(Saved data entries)

_ _ _ _ _ _ _

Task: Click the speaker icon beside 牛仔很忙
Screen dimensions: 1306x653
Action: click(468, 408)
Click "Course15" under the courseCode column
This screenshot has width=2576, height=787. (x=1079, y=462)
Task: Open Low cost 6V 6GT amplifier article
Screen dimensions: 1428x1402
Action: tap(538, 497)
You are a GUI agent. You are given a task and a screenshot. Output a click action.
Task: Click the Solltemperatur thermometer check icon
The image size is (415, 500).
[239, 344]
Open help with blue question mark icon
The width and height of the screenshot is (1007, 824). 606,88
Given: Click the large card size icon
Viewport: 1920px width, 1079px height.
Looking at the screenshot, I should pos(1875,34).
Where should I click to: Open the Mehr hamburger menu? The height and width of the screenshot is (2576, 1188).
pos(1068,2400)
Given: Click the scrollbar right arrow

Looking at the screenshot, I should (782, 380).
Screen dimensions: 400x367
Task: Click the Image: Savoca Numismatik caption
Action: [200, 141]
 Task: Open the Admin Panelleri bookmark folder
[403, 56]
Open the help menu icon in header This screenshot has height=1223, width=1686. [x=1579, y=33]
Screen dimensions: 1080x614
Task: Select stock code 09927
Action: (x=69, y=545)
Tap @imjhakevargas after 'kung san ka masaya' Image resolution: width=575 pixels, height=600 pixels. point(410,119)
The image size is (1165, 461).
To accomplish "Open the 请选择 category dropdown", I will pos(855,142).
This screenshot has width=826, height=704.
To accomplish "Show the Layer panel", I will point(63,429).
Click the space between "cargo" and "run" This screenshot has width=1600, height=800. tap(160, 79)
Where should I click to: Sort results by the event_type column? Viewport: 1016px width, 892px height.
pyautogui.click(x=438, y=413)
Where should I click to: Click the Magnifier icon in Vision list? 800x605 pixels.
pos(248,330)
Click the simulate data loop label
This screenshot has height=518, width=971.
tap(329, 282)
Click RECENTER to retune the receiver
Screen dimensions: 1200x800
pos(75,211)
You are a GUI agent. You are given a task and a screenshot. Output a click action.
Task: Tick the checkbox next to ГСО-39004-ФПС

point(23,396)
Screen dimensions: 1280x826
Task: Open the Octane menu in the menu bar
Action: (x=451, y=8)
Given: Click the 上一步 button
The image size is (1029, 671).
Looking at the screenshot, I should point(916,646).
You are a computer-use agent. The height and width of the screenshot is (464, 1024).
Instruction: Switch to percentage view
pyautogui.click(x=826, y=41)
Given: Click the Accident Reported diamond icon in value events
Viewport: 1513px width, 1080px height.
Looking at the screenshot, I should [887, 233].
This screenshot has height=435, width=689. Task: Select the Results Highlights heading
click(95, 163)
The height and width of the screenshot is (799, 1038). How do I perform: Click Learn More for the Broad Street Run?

_ _ _ _ _ _ _

Would you return all of the data exactly as given?

▶ [RESPONSE TO THIS TASK]:
Task: Click the speaker icon beside 牛仔很忙
Screen dimensions: 1306x653
Action: click(468, 408)
Click "Course15" under the courseCode column
This screenshot has width=2576, height=787. (x=1079, y=462)
Task: Open Low cost 6V 6GT amplifier article
Screen dimensions: 1428x1402
Action: tap(538, 497)
You are a GUI agent. You are given a task and a screenshot. Output a click action.
Task: Click the Solltemperatur thermometer check icon
The image size is (415, 500).
[239, 344]
Open help with blue question mark icon
The width and height of the screenshot is (1007, 824). 606,88
Given: Click the large card size icon
Viewport: 1920px width, 1079px height.
Looking at the screenshot, I should pos(1875,34).
Where should I click to: Open the Mehr hamburger menu? The height and width of the screenshot is (2576, 1188).
pos(1068,2400)
Given: Click the scrollbar right arrow

Looking at the screenshot, I should (782, 380).
Screen dimensions: 400x367
Task: Click the Image: Savoca Numismatik caption
Action: [200, 141]
 Task: Open the Admin Panelleri bookmark folder
[403, 56]
Open the help menu icon in header This screenshot has height=1223, width=1686. [x=1579, y=33]
Screen dimensions: 1080x614
Task: Select stock code 09927
Action: (x=69, y=545)
Tap @imjhakevargas after 'kung san ka masaya' Image resolution: width=575 pixels, height=600 pixels. point(410,119)
The image size is (1165, 461).
To accomplish "Open the 请选择 category dropdown", I will pos(855,142).
This screenshot has width=826, height=704.
To accomplish "Show the Layer panel", I will point(63,429).
Click the space between "cargo" and "run" This screenshot has width=1600, height=800. tap(160, 79)
Where should I click to: Sort results by the event_type column? Viewport: 1016px width, 892px height.
pyautogui.click(x=438, y=413)
Where should I click to: Click the Magnifier icon in Vision list? 800x605 pixels.
pos(248,330)
Click the simulate data loop label
This screenshot has height=518, width=971.
tap(329, 282)
Click RECENTER to retune the receiver
Screen dimensions: 1200x800
pos(75,211)
You are a GUI agent. You are given a task and a screenshot. Output a click action.
Task: Tick the checkbox next to ГСО-39004-ФПС

point(23,396)
Screen dimensions: 1280x826
Task: Open the Octane menu in the menu bar
Action: (x=451, y=8)
Given: Click the 上一步 button
The image size is (1029, 671).
Looking at the screenshot, I should point(916,646).
You are a computer-use agent. The height and width of the screenshot is (464, 1024).
Instruction: Switch to percentage view
pyautogui.click(x=826, y=41)
Given: Click the Accident Reported diamond icon in value events
Viewport: 1513px width, 1080px height.
Looking at the screenshot, I should [887, 233].
This screenshot has height=435, width=689. Task: Select the Results Highlights heading
click(95, 163)
The height and width of the screenshot is (799, 1038). How do I perform: Click Learn More for the Broad Street Run?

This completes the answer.